Another survey participant shared the same view saying that though the
country's two largest oil companies are complaining about losses because
of rising prices on the world market, they have made thousands of
billions of yuan in net profit and their employees still get fat pay.
The National Development and Reform Commission (NDRC), the country's top
economic planner, is reportedly under pressures from refiners to raise
gasoline prices. CNPC and Sinopec recently joined a group of applicants
to seek a price hike for refined oil products.
The producers suggested NDRC should raise gasoline prices by more than
220 yuan per ton and diesel prices by roughly 150 yuan per ton. Sinopec
said it would suffer losses of more than $10 in refining every barrel of
imported crude oil.
Accumulating inflationary pressure is also being seen as a possible
trigger for the likely hike in fuel prices.
Some respondents also said limited resources may lead to the coming fuel
price rise along with high oil exploration costs, China's attempts to
liberalize its gasoline and diesel prices as well as energy-saving
concerns.
Some respondents who said they believed fuel prices would not rise said
China is already under high inflationary pressure. That may intensify if
fuel prices are raised.
"Any rise in fuel prices will push up prices of everything from
agriculture and transportation to manufacturing, thus leading to another
round of inflation," a respondent said.
Cao Changqing, pricing department director of NDRC, has said the
government is considering subsidies for crude oil refiners to help them
meet the growing demand and maintain price stability.

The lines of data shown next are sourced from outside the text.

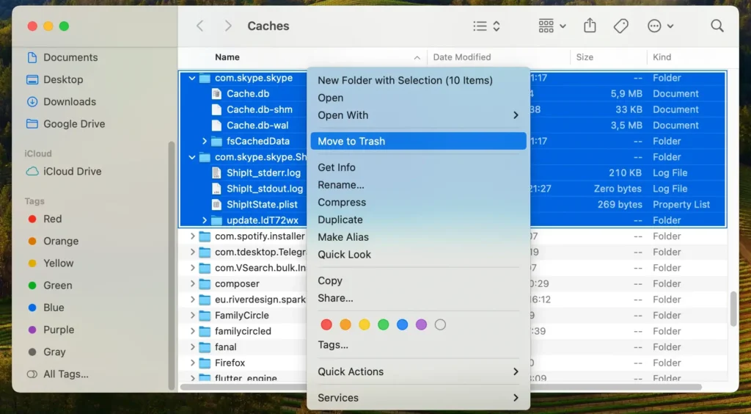Viewport: 751px width, 414px height.
Task: Open iCloud Drive in sidebar
Action: pyautogui.click(x=72, y=172)
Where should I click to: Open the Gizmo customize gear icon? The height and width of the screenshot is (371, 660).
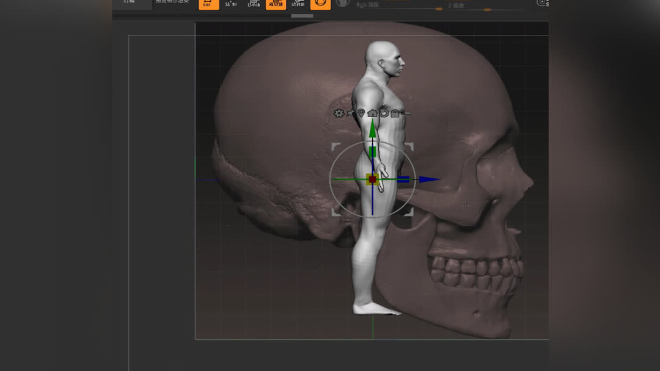tap(339, 113)
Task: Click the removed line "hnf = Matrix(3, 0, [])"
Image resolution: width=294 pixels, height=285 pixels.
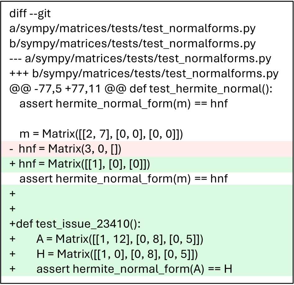Action: (x=70, y=149)
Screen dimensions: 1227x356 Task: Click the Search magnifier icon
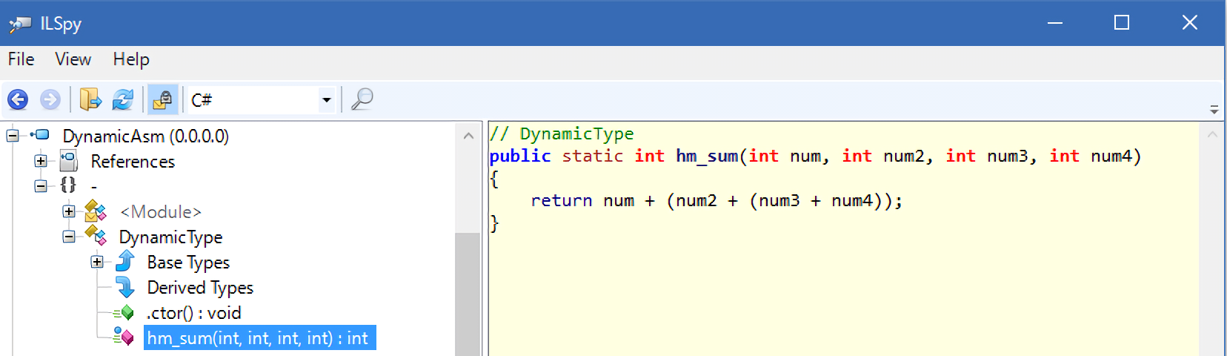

China has started reforms to gradually deregulate refined oil prices but
prices of gasoline and diesel are still regulated.
Reforms have gathered pace since last year, with prices being raised
twice. But the momentum has slowed down this year as global oil prices
rose sharply in March and June.
Some respondents said the government should do more to encourage
alternative energy sources given the skyrocketing prices of oil
internationally and limited oil resources.